Por isso uma instituição como a Defensoria Pública não apenas é necessária no Brasil, mas é verdadeiramente essencial, se o que se quer é trilhar o caminho do Estado de Direito e da universalização dos meios para que se assegure a todos a condição de vida digna que está na base de nosso pacto social (artigo 1º, inciso III, da Constituição da República).

O processo penal inquisitorial no Brasil de hoje

Não obstante a boa vontade de parte da doutrina processual penal brasileira e o diligente trabalho de revisão da jurisprudência em matéria penal, levado a cabo pelo Supremo Tribunal Federal nos últimos sete anos, a verdade nua e crua é que ainda se vive por aqui sob a égide de um processo penal inquisitorial, mesmo que, à semelhança do modelo alemão, se possa chamá-lo de “processo penal inquisitorial reformado”.

Não é difícil perceber os sinais inquisitoriais de nosso processo penal, malgrado a reforma processual penal de 2008[1].

Com efeito, as bases para um processo penal acusatório dependem da estruturação de procedimentos em que as principais funções processuais – acusar, defender e julgar – estejam escrupulosamente distribuídas entre sujeitos processuais distintos: acusador, acusado e seu defensor e juiz.

A estrita diferenciação das funções obedece à lógica própria do Estado de Direito de que o exercício do poder punitivo sofre condicionamentos e somente é considerado válido quando observa os limites constitucionais e legais que orientem a atuação estatal na busca de uma condenação conforme preceitos éticos que alicerçam a vida em sociedade.

Assim, o propósito de reprovação das condutas criminosas não se impõe por si só. Punir após a determinação da “verdade” da responsabilidade penal do acusado não está acima da verificação do vínculo entre os meios (processuais) e o respeito à dignidade da pessoa do próprio acusado, independentemente da acusação que pese contra ele.

Este contorno ético, verdadeira fronteira axiológica, dentro da qual as atividades das partes têm lugar para determinar a responsabilidade penal do acusado, inibe qualquer “pretensão” de o juiz determinar o objeto do processo, quer para orientar o exercício futuro da ação penal (portanto, veda-se a atuação ex officio na fase de investigação), quer para fazer nascer o processo (como dispunha a redação primitiva do artigo 531 do Código de Processo Penal, reformado pela Lei nº 11.719/08), quer ainda para modificar a própria acusação, alterando-lhe o objeto com autonomia em face do Ministério Público (preceito anterior do artigo 384 do Código de Processo Penal, também reformulado pela Lei nº 11.719/08).

O caráter inquisitorial do processo penal não está apenas na definição dos limites da acusação. Talvez com maior sutileza percebe-se a fusão das principais funções processuais na figura do juiz, característica do modelo inquisitório, na atuação judicial em tese dirigida à proteção do processo (medidas cautelares decretadas sem provocação das partes) e na denominada gestão da prova, a respeito da qual com tanta ênfase Jacinto Nelson de Miranda Coutinho se pronuncia.

Tarefa 1
Transcreva sem alterações os registros desde o início até a linha que contém "coordinates (820, 570).", incluindo essa linha.
O trecho e os registros são materiais independentes entre si.

Registros de origem
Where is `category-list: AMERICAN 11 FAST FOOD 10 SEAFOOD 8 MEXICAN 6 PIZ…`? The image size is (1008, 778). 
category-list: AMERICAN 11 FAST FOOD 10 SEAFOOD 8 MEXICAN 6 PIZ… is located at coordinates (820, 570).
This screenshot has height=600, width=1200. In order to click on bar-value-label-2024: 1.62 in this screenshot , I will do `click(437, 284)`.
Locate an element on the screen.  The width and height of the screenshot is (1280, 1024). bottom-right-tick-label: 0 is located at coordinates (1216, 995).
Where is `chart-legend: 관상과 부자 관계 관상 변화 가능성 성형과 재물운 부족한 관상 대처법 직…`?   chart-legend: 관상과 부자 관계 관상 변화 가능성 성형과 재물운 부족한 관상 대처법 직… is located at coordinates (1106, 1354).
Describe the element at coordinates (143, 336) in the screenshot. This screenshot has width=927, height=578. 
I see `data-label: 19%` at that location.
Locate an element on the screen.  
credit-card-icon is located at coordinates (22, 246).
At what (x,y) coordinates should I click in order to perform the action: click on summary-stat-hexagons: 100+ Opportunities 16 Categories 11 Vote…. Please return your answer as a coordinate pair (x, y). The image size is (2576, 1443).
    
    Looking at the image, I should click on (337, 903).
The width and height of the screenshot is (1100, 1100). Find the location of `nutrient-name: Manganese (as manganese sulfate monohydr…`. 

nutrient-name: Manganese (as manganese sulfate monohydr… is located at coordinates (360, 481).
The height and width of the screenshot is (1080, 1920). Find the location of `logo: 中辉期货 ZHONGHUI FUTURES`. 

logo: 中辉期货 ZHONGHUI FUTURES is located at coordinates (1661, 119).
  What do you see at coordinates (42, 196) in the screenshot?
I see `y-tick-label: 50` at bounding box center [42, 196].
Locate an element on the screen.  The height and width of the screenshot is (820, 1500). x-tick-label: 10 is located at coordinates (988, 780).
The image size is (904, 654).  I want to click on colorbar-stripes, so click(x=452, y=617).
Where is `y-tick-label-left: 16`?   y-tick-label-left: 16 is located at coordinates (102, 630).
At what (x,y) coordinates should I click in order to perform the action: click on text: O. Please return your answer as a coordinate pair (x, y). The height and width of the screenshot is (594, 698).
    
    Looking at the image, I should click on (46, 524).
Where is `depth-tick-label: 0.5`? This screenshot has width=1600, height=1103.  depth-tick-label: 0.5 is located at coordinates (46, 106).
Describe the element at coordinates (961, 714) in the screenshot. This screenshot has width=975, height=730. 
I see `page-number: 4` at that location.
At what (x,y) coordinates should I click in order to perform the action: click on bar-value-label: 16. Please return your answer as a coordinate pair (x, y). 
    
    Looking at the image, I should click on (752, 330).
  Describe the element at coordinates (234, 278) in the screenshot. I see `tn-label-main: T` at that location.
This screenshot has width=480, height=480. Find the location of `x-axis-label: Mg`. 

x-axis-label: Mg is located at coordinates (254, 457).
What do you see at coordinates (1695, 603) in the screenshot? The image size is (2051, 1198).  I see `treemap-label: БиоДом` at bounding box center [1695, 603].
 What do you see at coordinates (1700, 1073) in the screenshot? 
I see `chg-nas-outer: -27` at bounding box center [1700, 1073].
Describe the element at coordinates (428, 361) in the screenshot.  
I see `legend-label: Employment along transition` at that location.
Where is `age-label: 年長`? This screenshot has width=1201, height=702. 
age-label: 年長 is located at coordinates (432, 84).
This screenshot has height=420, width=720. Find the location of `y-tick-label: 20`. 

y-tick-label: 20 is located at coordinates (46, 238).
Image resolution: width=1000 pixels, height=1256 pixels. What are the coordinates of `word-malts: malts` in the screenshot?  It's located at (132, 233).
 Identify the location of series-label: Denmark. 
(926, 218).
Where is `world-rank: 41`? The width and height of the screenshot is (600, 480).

Tarefa 2
Segundo o trecho sobre o processo penal, quais são as principais funções processuais?

Resultado do exercício 1
Where is `category-list: AMERICAN 11 FAST FOOD 10 SEAFOOD 8 MEXICAN 6 PIZ…`? The image size is (1008, 778). 
category-list: AMERICAN 11 FAST FOOD 10 SEAFOOD 8 MEXICAN 6 PIZ… is located at coordinates (820, 570).

Resultado do exercício 2
Acusar, defender e julgar.